Dicha doctrina fue adoptada en 1823 por el ex presidente de Estados Unidos James Monroe; la política establecía que cualquier esfuerzo por parte de algún país europeo por colonizar algún territorio americano sería percibido como un acto de agresión, el cual podría conllevar a una intervención estadounidense.

Sin embargo, pareciera que ahora Estados Unidos ha decidido dejar atrás la Doctrina Monroe para dar paso a una era en que todos los países del hemisferio cooperen como iguales, según dijo ayer el secretario de Estado norteamericano, John Kerry.

“La era de la Doctrina Monroe ha terminado”, dijo Kerry en un discurso en la Organización de los Estados Americanos en Washington, DC.

“La relación que buscamos, y para cuyo impulso hemos trabajado duro, no se trata de una declaración de Estados Unidos acerca de cómo y cuándo va a intervenir en los asuntos de otros estados americanos. Se trata de que los países se perciban unos a otros como iguales, de compartir responsabilidades, de cooperar en cuestiones de seguridad y de adherirse no a la Doctrina, sino a las decisiones que tomamos como socios para promover los valores y los intereses que compartimos”, destacó.

Kerry fue duramente criticado este año cuando en un discurso ante el congreso de su país declaró que América Latina era “el patio trasero” de Estados Unidos, lo que propició comentarios negativos y furia por parte de algunos líderes latinoamericanos.

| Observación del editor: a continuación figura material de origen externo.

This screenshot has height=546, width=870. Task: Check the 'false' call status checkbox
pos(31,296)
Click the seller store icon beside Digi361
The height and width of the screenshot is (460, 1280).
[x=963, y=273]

La declaración de Kerry ocurre cuando la relación de Estados Unidos con sus principales aliados en la región ha sufrido un importante deterioro a raíz de las filtraciones sobre el espionaje realizado por la Agencia de Seguridad Nacional contra gobiernos de México y Brasil.

Las revelaciones llevaron a la mandataria brasileña Dilma Rousseff a exigir una disculpa e incluso cancelar una visita de Estado a Washington prevista para octubre pasado.